**SOURCE DATA:**
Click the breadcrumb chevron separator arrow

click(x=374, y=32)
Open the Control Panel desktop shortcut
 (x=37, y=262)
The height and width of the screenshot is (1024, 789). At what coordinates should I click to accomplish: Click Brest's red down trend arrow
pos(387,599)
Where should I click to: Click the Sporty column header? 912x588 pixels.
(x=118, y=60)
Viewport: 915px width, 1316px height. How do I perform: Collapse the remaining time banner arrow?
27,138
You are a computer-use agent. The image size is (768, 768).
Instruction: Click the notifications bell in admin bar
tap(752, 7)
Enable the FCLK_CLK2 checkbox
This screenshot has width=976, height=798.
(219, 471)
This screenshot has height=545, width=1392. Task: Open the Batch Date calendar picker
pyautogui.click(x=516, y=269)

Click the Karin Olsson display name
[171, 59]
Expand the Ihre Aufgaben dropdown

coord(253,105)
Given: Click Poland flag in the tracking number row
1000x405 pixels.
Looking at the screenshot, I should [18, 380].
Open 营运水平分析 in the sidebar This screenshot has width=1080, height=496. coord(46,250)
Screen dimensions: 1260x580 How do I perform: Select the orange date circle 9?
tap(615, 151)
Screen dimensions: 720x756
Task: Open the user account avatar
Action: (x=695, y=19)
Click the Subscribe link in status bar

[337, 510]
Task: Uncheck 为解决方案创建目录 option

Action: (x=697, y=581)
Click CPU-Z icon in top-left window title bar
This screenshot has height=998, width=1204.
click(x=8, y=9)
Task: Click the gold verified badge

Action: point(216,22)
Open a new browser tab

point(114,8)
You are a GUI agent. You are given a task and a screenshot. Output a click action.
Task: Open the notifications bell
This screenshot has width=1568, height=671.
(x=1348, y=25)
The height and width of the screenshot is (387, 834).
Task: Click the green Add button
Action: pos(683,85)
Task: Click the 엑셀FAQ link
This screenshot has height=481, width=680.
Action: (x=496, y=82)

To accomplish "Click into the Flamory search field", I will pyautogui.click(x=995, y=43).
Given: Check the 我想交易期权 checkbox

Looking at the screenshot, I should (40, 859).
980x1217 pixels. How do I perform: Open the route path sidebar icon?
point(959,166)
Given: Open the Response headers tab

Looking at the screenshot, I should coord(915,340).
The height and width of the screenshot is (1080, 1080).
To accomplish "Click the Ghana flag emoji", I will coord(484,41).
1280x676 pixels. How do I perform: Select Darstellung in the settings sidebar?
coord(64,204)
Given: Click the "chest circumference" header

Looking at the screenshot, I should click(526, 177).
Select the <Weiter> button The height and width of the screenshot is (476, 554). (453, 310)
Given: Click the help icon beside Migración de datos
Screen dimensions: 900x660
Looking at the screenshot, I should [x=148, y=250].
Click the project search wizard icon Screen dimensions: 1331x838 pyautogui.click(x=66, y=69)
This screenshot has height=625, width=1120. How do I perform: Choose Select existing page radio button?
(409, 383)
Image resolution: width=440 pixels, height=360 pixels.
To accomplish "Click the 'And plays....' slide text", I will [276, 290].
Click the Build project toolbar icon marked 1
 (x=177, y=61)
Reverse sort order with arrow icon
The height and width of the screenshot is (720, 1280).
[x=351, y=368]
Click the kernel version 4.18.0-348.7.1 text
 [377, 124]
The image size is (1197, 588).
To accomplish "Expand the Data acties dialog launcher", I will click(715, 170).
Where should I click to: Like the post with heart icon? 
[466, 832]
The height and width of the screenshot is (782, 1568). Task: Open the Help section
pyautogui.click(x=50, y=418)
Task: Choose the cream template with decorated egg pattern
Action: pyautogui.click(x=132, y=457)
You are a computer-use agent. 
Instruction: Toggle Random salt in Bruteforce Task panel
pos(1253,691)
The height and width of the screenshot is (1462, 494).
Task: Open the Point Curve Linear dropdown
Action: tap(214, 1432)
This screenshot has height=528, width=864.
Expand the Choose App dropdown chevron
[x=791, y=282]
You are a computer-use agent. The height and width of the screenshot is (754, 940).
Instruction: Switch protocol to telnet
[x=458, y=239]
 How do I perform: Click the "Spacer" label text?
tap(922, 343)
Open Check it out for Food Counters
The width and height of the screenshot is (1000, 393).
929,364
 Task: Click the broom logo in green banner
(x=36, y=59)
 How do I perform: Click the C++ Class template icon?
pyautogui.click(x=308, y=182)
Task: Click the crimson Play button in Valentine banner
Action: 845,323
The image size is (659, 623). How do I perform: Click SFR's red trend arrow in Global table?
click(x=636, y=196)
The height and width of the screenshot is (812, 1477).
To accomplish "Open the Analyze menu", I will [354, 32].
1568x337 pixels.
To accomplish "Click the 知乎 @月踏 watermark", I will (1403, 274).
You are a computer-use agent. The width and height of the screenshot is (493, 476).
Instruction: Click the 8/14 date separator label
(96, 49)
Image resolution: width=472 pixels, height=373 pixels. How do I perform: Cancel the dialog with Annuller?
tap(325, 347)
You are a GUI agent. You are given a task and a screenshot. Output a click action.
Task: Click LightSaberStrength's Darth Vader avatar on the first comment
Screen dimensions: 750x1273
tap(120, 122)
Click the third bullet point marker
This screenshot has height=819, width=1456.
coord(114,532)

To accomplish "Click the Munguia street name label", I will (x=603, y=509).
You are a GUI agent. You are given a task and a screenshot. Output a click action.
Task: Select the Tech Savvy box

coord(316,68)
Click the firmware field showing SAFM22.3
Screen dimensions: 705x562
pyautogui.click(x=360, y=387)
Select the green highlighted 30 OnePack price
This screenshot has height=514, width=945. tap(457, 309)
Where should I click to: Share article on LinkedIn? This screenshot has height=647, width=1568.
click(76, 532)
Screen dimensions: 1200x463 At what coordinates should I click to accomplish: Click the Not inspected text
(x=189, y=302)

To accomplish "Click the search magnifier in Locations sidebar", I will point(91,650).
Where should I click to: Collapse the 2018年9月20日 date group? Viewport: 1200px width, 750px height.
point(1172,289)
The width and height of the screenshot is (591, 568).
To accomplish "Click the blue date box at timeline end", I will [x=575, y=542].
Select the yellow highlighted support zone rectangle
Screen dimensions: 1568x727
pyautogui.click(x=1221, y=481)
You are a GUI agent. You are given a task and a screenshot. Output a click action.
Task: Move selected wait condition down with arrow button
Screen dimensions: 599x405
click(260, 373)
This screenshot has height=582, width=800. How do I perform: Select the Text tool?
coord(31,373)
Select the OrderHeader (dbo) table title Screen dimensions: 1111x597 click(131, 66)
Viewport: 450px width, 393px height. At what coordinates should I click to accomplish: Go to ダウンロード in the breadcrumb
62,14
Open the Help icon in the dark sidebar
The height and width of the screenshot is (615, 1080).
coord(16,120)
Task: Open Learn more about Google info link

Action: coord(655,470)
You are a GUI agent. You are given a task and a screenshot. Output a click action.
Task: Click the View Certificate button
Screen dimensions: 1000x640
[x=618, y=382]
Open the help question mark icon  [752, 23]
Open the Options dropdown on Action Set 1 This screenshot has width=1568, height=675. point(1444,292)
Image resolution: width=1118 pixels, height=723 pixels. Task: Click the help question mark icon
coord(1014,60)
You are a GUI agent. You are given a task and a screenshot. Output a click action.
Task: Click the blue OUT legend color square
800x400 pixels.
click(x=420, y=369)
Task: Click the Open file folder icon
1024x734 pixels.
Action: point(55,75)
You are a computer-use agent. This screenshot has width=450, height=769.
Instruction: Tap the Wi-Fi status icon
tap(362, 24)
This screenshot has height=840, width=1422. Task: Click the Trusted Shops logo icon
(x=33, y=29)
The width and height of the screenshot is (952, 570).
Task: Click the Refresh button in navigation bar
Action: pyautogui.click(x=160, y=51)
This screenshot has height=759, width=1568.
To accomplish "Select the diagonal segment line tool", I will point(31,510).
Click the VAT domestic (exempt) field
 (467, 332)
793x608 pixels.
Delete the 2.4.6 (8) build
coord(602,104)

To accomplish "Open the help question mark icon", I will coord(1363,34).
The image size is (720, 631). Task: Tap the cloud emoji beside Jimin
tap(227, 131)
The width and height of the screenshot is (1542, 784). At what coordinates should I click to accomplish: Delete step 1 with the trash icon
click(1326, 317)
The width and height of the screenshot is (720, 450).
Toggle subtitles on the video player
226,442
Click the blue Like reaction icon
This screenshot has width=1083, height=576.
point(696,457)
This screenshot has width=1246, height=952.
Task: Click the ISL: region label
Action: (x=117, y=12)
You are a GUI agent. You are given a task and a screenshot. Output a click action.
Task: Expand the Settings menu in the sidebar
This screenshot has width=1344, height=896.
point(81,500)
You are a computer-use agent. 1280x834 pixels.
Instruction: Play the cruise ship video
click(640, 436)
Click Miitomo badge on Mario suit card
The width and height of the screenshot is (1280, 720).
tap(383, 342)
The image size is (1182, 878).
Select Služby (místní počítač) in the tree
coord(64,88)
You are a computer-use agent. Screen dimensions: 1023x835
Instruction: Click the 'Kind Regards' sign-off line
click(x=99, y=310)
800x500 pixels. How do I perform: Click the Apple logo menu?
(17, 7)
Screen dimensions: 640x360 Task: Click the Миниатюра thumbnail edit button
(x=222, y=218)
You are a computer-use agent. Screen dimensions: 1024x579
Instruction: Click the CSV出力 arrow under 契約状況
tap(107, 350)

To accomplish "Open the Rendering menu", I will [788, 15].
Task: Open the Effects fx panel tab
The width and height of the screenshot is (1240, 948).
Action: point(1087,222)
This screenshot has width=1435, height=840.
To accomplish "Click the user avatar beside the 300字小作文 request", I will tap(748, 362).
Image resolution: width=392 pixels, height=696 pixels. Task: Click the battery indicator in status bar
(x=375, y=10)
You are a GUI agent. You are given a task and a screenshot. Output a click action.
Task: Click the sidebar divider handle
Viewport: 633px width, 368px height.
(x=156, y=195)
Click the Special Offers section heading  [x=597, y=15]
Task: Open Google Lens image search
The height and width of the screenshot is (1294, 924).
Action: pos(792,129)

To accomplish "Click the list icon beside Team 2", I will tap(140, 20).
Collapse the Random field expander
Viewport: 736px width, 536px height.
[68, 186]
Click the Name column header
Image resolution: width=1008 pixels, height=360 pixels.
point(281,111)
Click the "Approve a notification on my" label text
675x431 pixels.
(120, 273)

**AIM OF THE EXERCISE:**
Copy each line holding the word "search" from the listing above.

**ANSWER FOR THIS EXERCISE:**
To accomplish "Click into the Flamory search field", I will pyautogui.click(x=995, y=43).
Click the project search wizard icon Screen dimensions: 1331x838 pyautogui.click(x=66, y=69)
To accomplish "Click the search magnifier in Locations sidebar", I will point(91,650).
Task: Open Google Lens image search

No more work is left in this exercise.